A team of Michigan State University researchers have stumbled upon a gene that could be key to the development of stem cells -- cells that have the ability to develop into any kind of cell in the body.
The gene, known as ASF1A, is one of the genes responsible for the mechanism of cellular reprogramming, where one cell type can be switched into another.
In a paper published in the journal Science, the researchers describe how they analysed more than 5,000 genes from a human egg, or oocyte, before determining that the ASF1A, along with another gene known as OCT4 and a helper soluble molecule, were the ones responsible for the reprogramming.
"This has the potential to be a major breakthrough in the way we look at how stem cells are developed," said Elena Gonzalez-Munoz, a former MSU post-doctoral researcher and first author of the paper.
"Researchers are just now figuring out how adult somatic cells such as skin cells can be turned into embryonic stem cells. Hopefully this will be the way to understand more about how that mechanism works."

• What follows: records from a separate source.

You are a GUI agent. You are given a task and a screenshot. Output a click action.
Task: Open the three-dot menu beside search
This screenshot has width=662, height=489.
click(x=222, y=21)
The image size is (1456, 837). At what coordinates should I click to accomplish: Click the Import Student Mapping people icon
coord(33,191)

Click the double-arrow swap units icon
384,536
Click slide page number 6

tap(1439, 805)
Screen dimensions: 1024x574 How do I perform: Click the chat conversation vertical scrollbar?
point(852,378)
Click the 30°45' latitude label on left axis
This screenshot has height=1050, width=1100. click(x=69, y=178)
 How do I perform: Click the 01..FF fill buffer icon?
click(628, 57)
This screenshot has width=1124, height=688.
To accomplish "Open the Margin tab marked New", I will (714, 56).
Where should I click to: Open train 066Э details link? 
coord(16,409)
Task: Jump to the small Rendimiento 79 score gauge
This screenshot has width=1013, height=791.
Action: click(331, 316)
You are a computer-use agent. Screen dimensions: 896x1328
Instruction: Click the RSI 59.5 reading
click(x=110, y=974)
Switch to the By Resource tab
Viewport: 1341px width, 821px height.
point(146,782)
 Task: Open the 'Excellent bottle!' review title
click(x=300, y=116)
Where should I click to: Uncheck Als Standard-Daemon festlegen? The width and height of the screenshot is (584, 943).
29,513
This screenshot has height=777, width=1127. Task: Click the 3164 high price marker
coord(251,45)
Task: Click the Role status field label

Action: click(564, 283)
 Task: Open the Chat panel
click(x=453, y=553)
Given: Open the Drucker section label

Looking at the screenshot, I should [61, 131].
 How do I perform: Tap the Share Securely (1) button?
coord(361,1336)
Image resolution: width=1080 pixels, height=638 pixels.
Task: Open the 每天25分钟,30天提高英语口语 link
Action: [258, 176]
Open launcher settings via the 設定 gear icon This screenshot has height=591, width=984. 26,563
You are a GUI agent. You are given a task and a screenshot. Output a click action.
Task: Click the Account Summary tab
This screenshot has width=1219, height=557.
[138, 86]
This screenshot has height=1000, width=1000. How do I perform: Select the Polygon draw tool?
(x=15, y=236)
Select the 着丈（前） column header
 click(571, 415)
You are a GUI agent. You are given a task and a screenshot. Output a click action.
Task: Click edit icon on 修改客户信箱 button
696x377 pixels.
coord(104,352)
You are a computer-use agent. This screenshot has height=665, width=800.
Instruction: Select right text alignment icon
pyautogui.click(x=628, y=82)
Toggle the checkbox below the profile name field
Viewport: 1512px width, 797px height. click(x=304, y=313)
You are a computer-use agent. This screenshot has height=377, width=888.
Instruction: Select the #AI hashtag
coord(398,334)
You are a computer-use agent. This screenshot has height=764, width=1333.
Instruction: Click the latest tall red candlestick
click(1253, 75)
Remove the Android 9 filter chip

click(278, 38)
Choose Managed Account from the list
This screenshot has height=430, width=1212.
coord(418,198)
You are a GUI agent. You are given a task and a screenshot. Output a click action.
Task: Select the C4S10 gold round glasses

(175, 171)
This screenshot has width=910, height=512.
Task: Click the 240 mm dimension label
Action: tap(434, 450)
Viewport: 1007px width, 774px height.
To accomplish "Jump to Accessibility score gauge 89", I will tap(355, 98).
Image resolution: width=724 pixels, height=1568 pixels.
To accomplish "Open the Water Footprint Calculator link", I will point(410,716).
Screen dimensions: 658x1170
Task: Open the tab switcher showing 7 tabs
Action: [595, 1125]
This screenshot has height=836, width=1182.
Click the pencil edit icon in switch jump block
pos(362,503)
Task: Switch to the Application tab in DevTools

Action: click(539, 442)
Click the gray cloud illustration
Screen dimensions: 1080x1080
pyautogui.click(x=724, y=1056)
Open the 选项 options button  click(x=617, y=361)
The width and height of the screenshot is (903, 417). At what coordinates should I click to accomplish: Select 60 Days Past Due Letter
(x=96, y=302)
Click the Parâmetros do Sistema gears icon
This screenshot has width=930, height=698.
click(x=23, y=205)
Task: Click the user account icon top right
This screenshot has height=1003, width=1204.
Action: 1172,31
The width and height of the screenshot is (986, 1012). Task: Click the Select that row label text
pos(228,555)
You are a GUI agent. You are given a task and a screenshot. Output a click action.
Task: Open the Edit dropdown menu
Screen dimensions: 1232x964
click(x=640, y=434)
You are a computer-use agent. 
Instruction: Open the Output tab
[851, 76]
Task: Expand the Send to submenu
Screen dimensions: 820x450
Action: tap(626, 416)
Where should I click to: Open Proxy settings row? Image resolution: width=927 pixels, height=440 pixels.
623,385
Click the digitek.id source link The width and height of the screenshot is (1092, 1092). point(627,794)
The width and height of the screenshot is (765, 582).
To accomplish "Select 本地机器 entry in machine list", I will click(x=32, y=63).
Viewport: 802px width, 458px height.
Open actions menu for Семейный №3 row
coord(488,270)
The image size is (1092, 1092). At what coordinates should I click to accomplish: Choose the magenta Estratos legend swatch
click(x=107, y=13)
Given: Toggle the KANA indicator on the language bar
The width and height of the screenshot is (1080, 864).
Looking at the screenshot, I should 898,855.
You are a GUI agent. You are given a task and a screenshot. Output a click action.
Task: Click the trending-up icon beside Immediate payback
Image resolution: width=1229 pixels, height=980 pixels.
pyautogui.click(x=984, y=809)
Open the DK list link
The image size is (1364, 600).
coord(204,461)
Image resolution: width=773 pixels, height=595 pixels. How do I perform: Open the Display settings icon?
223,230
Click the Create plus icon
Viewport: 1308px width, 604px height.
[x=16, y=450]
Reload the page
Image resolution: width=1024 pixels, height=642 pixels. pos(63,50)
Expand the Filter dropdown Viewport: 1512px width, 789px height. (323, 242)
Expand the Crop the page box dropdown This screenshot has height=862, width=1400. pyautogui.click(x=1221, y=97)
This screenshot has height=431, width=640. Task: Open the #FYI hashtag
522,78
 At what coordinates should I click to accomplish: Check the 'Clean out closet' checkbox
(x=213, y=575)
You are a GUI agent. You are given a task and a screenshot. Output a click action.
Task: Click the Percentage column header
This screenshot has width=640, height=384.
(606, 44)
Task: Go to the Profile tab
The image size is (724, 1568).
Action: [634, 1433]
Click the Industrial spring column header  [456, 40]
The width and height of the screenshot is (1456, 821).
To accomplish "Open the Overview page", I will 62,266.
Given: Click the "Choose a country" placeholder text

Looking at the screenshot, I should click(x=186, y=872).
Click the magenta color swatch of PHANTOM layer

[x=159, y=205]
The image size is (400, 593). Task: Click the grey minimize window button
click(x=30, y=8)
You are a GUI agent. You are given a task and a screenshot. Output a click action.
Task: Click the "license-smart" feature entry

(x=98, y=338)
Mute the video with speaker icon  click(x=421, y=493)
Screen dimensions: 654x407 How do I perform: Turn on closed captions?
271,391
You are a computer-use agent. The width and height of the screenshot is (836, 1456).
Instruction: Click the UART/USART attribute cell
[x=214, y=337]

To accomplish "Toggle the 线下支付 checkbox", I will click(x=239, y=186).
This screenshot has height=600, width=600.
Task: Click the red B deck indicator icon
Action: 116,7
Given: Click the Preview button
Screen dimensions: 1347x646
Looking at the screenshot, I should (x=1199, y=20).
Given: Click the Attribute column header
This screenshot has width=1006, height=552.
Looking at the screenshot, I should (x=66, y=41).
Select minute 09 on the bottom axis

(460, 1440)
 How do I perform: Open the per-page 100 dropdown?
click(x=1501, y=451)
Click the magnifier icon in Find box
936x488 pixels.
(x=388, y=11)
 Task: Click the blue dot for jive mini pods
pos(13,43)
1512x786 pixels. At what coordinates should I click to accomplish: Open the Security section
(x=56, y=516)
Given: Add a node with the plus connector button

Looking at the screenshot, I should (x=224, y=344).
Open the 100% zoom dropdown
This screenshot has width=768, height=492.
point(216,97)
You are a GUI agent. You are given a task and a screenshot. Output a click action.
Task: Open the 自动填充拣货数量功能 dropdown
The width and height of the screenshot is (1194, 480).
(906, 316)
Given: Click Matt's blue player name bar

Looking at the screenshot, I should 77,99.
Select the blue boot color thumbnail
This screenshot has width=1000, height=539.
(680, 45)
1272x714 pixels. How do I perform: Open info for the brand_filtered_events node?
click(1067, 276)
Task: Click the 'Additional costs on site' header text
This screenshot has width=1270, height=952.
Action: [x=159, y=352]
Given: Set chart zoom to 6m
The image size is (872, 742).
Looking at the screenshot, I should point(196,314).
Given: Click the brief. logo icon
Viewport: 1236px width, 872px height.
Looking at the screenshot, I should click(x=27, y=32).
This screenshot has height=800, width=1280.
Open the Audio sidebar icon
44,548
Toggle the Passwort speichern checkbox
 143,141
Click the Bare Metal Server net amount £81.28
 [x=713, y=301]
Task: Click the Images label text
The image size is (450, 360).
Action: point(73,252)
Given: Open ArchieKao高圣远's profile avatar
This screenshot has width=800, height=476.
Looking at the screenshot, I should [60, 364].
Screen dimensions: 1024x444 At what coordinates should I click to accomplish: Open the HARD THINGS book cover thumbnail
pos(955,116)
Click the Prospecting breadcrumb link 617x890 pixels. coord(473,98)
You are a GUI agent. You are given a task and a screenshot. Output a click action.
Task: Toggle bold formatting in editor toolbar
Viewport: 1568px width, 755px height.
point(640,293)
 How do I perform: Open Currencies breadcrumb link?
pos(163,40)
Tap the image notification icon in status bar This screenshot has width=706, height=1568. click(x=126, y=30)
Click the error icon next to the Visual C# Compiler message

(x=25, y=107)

In 2007, a team of Japanese researchers found that by introducing four other genes into cells, stem cells could be created without the use of a human egg. These cells are called induced pluripotent stem cells, or iPSCs.
"This is important because the iPSCs are derived directly from adult tissue and can be a perfect genetic match for a patient," said Jose Cibelli, an MSU professor of animal science and a member of the team.
The researchers say that the genes ASF1A and OCT4 work in tandem with a ligand, a hormone-like substance that also is produced in the oocyte called GDF9, to facilitate the reprogramming process.
Stem cells are a class of undifferentiated cells that are able to differentiate indefinitely into specialised cell types. They form the body's repair mechanism where they start dividing and producing cells when the tissue they reside in is damaged. These stem cells are found in most tissue types as well as in the embryo. Increasingly, they are being harvested in the lab for treating patients.
By knowing the genes responsible for reprogramming of stem cells, researchers hope to get closer to the process with its immense potential in treating incurable conditions.